Ce chef militaire, le plus puissant de la région, qui s’appuie sur le
Pentagone dont il est un porte-parole, estime néanmoins que le "populisme
en soi n’est pas une menace" : "La menace surgit quand il se radicalise
par un dirigeant qui utilise de manière croissante sa position et l’appui
d’une partie de la population pour transgresser graduellement les droits
de tous les citoyens". Il ne s’agit pas tant d’une réapparition des
mouvements populaires nationalistes postérieurs à la Seconde Guerre
Mondiale, lesquels étaient dénommés "populismes", mais plutôt d’une
tendance nouvelle, surgie de la situation créée par les réformes
structurelles néolibérales des deux dernières décennies dans le continent.

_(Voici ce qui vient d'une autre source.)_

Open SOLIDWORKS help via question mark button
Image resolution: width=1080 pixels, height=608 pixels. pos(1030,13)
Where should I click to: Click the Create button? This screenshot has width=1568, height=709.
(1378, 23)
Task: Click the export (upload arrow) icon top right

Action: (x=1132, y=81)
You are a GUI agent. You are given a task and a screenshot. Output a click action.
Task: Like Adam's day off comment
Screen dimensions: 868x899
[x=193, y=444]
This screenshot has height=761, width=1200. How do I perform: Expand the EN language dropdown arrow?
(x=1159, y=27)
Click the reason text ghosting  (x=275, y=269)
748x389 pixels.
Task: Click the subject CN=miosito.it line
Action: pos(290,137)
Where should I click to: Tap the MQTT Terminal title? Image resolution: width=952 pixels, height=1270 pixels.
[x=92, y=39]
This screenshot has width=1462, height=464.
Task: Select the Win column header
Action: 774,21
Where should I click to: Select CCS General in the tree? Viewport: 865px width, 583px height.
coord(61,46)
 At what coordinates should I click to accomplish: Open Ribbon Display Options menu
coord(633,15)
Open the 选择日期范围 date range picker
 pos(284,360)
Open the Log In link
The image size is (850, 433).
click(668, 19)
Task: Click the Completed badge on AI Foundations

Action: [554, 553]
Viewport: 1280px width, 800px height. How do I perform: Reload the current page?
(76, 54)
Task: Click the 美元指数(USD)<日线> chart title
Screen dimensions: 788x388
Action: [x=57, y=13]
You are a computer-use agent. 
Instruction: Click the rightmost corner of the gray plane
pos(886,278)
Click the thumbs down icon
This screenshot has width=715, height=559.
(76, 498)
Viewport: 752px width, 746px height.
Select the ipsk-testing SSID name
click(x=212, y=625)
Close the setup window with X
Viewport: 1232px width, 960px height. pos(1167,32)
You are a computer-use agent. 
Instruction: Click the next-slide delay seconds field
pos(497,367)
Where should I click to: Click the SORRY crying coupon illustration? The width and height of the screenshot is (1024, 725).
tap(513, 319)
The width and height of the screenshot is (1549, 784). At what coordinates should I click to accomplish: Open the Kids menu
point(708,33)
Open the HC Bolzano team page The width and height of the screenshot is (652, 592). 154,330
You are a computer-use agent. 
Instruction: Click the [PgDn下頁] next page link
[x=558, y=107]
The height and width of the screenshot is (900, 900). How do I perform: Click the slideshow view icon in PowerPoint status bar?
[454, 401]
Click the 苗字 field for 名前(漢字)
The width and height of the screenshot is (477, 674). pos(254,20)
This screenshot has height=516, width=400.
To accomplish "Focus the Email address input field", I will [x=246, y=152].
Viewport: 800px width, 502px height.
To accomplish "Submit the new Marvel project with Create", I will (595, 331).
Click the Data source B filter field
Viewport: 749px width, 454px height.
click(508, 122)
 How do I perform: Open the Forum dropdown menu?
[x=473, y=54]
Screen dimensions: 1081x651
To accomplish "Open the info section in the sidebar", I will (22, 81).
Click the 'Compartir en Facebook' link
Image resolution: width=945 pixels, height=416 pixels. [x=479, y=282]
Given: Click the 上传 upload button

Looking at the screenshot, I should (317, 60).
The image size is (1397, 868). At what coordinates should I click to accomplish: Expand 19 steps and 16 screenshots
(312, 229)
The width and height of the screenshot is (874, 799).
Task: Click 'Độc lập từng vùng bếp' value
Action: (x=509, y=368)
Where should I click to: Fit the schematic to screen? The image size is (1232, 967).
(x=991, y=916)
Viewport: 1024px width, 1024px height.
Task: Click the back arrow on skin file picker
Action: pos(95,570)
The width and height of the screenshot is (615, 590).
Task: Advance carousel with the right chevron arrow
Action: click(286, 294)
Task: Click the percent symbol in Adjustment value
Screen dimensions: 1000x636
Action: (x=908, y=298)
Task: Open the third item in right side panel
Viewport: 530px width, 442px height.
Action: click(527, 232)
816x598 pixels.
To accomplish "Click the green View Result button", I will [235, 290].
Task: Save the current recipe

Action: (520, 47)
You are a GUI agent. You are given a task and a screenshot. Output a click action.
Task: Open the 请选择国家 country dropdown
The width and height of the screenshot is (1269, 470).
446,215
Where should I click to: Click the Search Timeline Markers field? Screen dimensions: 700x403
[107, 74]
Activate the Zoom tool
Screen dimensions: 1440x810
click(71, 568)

Le général Hill fait allusion, en fait, à un phénomène difficile à 
définir si l’on se reporte aux expériences de mouvements comme ceux
conduits par Juan Peron en Argentine, le MNR en Bolivie, Jacobo Arbenz au
Guatemala, Jango Goulart au Brésil, et qui a culminé à l’extrême avec
Fidel Castro et Salvador Allende. Le recours réitéré contre eux fut, à une
époque, les coups militaires ou les invasions sous le patronage du
Département d’Etat de Washington et du Pentagone, dont le représentant et
le porte-parole dans cette région est aujourd’hui le général James Hill.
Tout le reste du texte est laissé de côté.